Amid fears of prolonged boarder chaos between France and the UK, supermarkets and their suppliers have begun airlifting of fresh fruit and vegetables into the UK to prevent shortages.
Tesco had airlifted produce from Spain and north Africa and another said it was considering doing so, Lufthansa landed 80 tonnes of fruit and vegetables at Doncaster airport on Wednesday.
The delivery, including lettuce, cauliflower, broccoli, strawberries and citrus fruits came as the German airline said it was considering scheduling additional special cargo flights to meet demand.
Supermarkets and their suppliers are scrambling to find alternative ways to stock shelves as thousands of lorries and vans remain stuck outside Dover.
As the disruptions in dover and Kent mounts, many companies are looking for ways to avoid disruption at container ports including Felixstowe, which have been congested for weeks as result of Covid-related disruption.

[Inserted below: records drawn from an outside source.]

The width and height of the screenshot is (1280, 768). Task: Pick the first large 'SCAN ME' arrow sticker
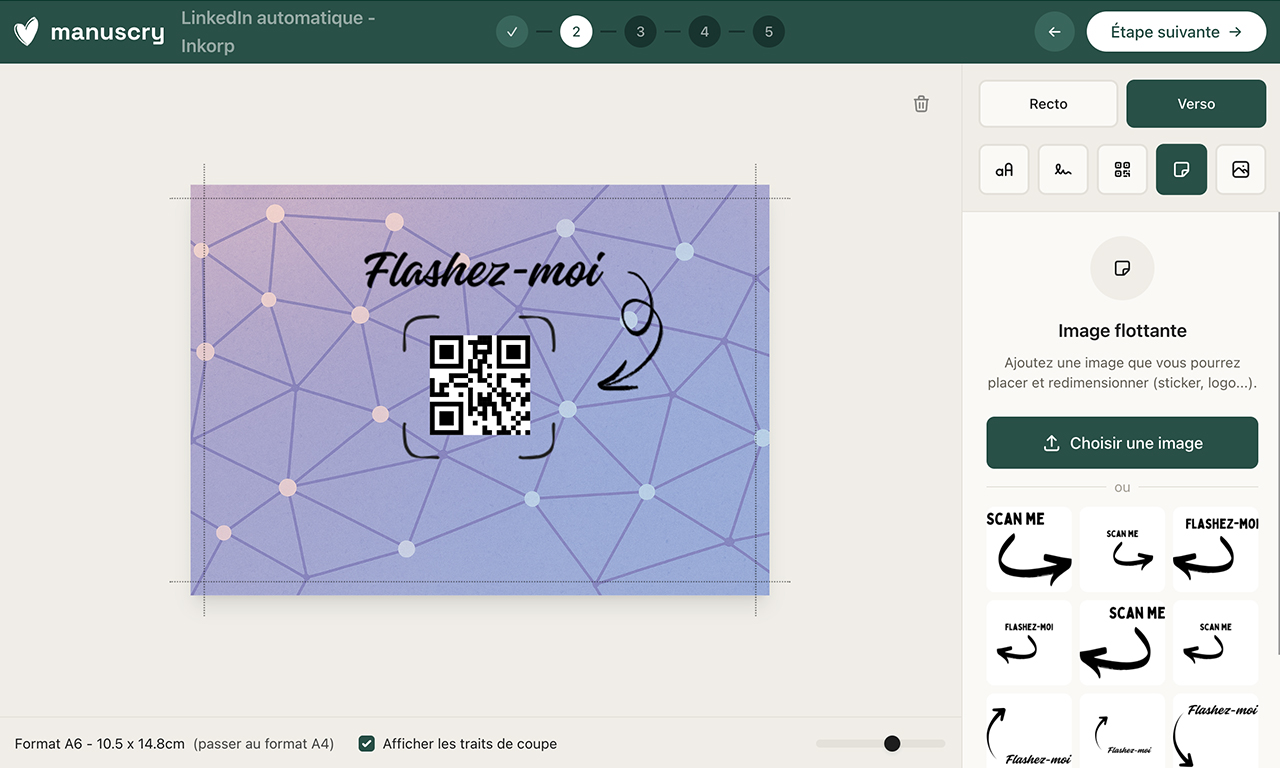click(1028, 549)
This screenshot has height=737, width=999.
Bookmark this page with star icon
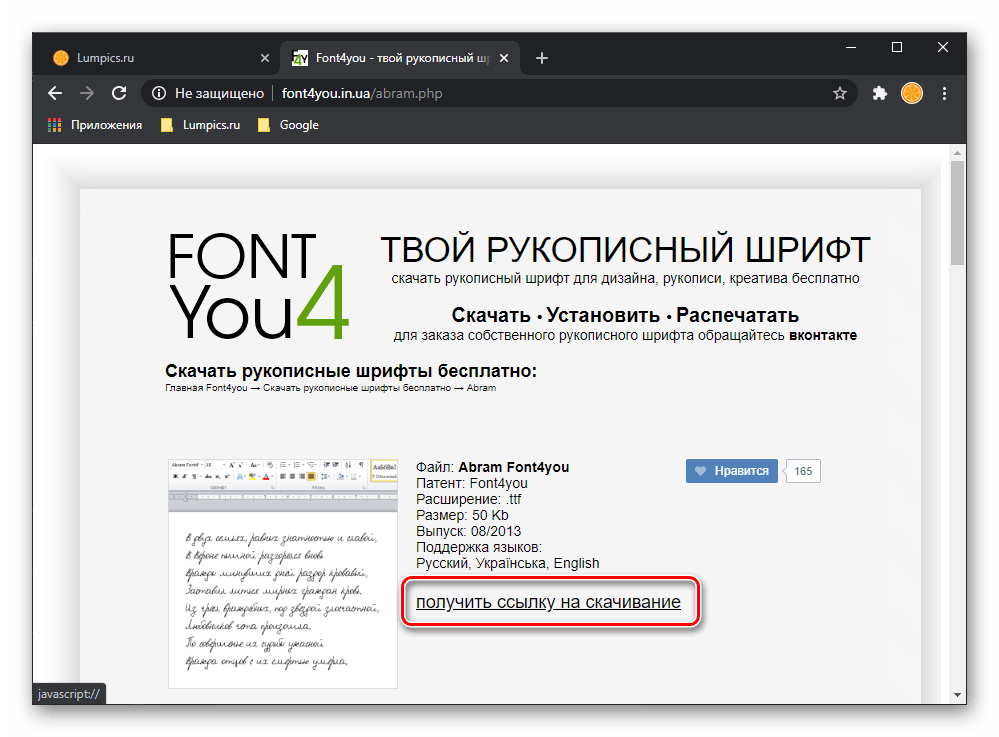pos(840,93)
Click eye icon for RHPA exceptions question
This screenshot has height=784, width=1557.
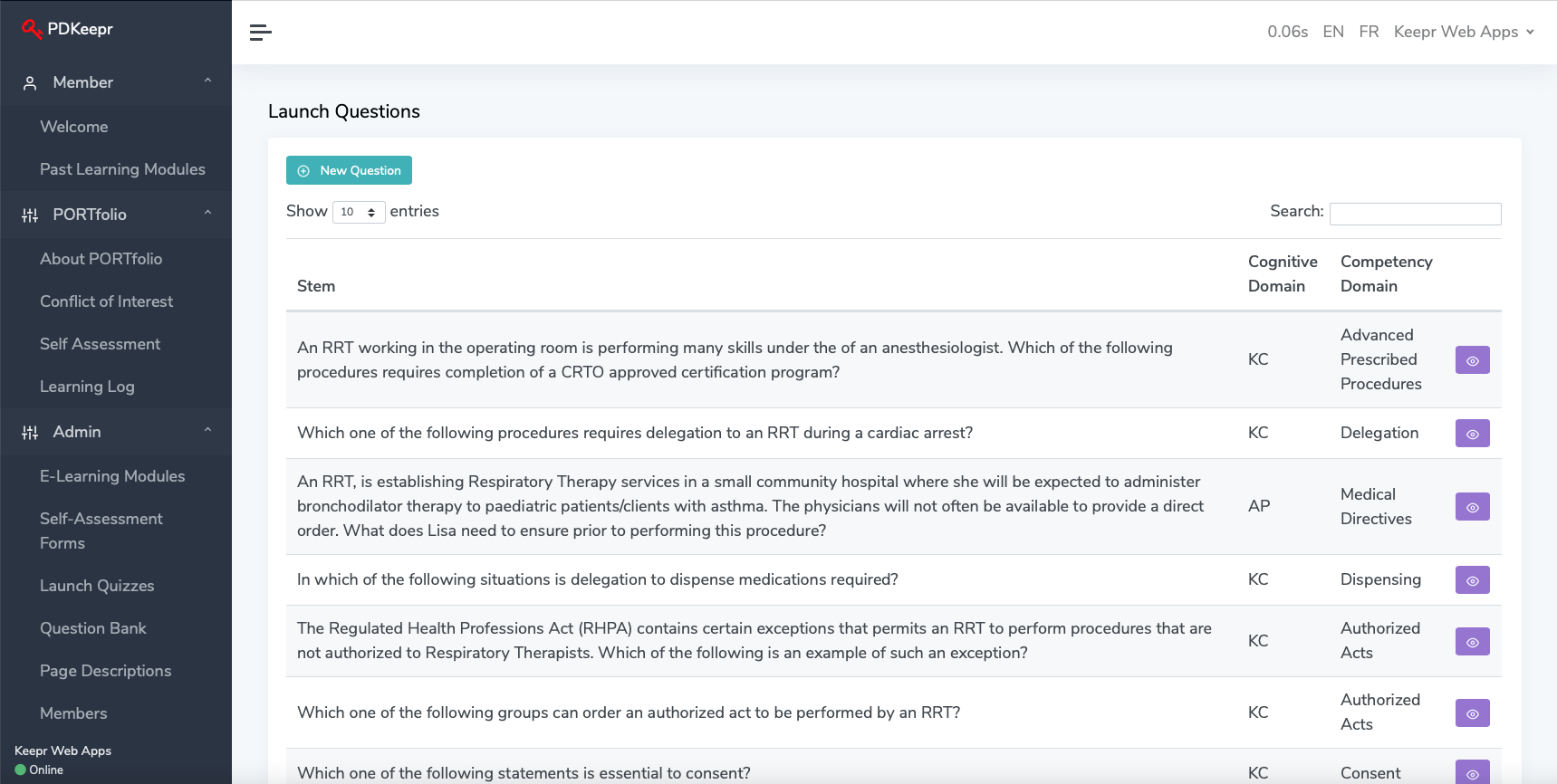point(1472,642)
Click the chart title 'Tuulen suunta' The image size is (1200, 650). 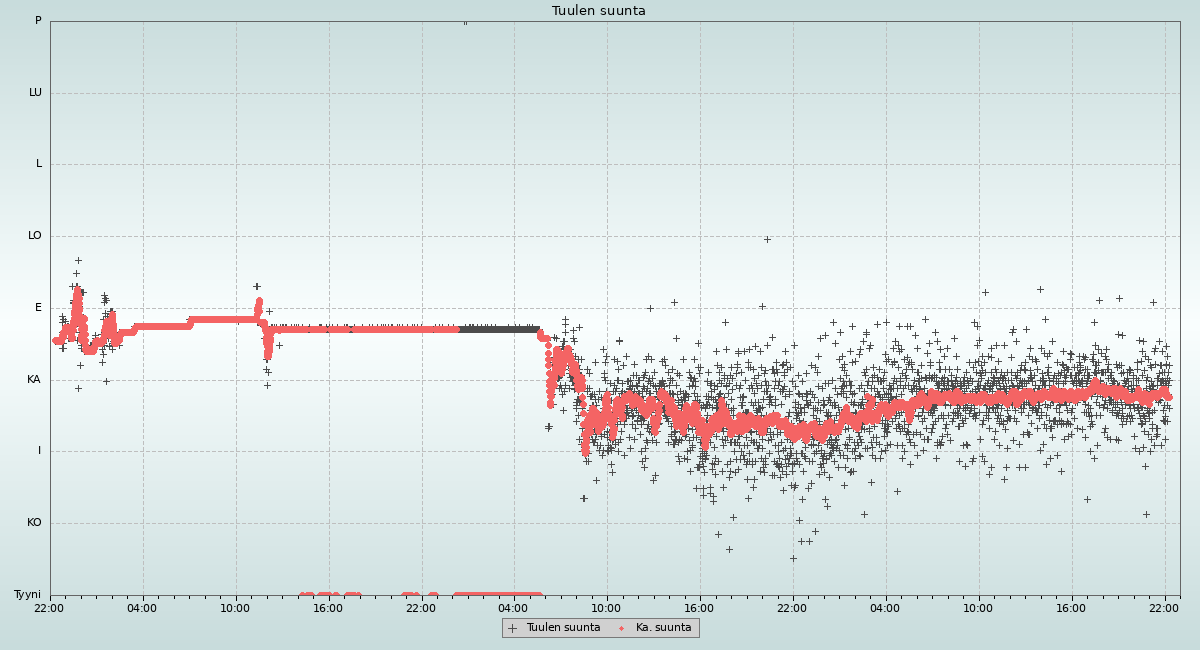[x=598, y=11]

Andrew Opie, the director of food and sustainability at the British Retail Consortium, said on Wednesday there could still be problems in stores despite the lifting of the blockade because many lorries remained gridlocked.
“It is good news for consumers as the French borders have now reopened, however it is essential that lorries get moving across the border as quickly as possible. Until the backlog is cleared and supply chains return to normal, we anticipate issues with the availability of some fresh goods,” he said.
The Road Haulage Association (RHA) now estimates that up to 10,000 lorries and thousands more small vans are waiting to cross the Channel after the two-day French ban on freight arriving from the UK.
The trade body said it could take several days to clear the backlog because the Dover port area was in “gridlock”. “This is going to be a long process, taking not hours but days,” a spokesman said. “Nothing is moving.”
Clearing the queue will take time as all drivers must test negative for Covid-19 before being allowed into France.